AnalisI
La psiche sotto l’occhio di Darwin
di Maurilio Orbecchi (La Stampa/TuttoScienze, 18.05.2011
Le grandi domande sull’uomo hanno determinato la nascita di tre settori culturali: la religione, la filosofia e, recentemente, la psicologia. Sono discipline che derivano da persone con idee eterogenee su aspetti essenziali della vita, e producono pertanto differenti visioni del mondo.
La scienza, invece, in radicale antitesi a questo modo di procedere, porta a risultati che possono essere controllati empiricamente. Per questo motivo riesce a superare le differenze tra le diverse opinioni e a imporsi nel mondo contemporaneo come il più importante elemento di condivisione interculturale e universale tra gli esseri umani (se non prendiamo in considerazione le frange di quanti hanno problemi con il pensiero razionale).
I risultati scientifici sono di tale rilevanza, rispetto alla conoscenza che l’uomo ha di se stesso, da incidere direttamente anche negli altri settori. Religione, filosofia e psicologia conservano certo una loro libertà espressiva, ma non hanno più tutta la libertà: il limite risiede proprio nell’impossibilità di contraddire in maniera troppo palese le scoperte scientifiche. Se un tempo era possibile costruire una filosofia che individuava nell’acqua e nel fuoco il principio di ogni cosa, oggi sarebbe insensato continuare a farlo. Fino a 150 anni fa il libro della Genesi era sostanzialmente proposto come verità letterale, mentre oggi perfino il Papa sostiene che è una narrazione simbolica.
Alcuni elementi offerti dall’evoluzionismo stanno cambiando anche il quadro teorico attraverso il quale l’uomo interpreta se stesso. Darwin sosteneva che la vita emozionale degli esseri umani condivide molte espressioni comuni con gli altri animali e lo spiegava per mezzo di una discendenza comune. Tuttavia si sono dovuti attendere gli Anni 70 del secolo scorso perché i biologi si occupassero anche della mente dell’uomo, oltre che del corpo. Tra questi va segnalato Robert Trivers, definito da Steven Pinker «uno dei grandi pensatori del mondo occidentale».

========================================

Secondo il testo fornito, in quale periodo i biologi hanno cominciato a occuparsi anche della mente dell'uomo, oltre che del corpo?

Materiale fornito:
========================================

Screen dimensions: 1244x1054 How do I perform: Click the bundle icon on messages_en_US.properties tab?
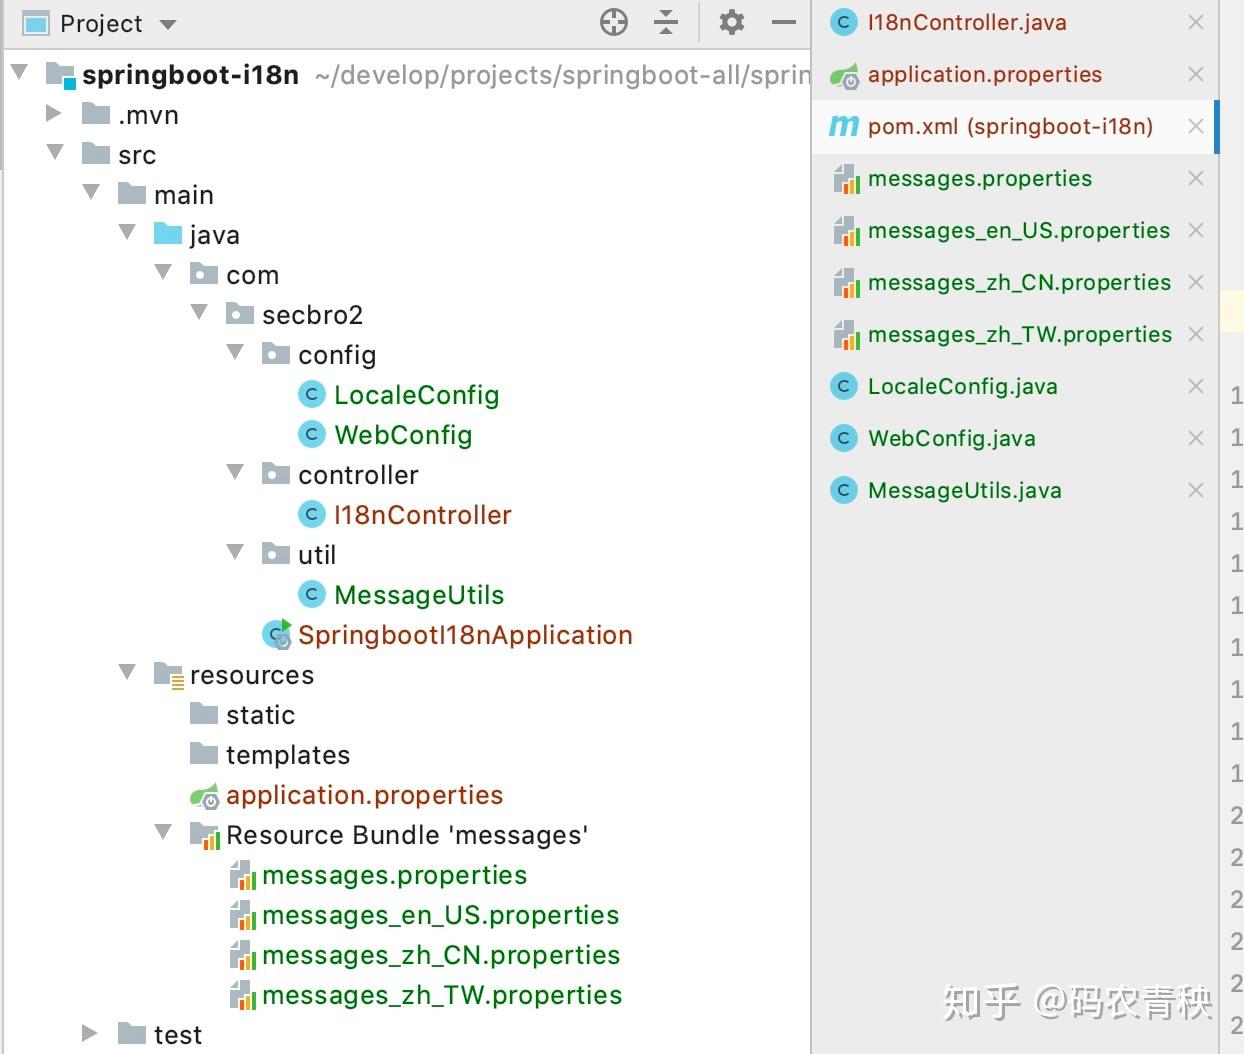pyautogui.click(x=847, y=230)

========================================

Risultato del compito: Negli Anni 70 del secolo scorso.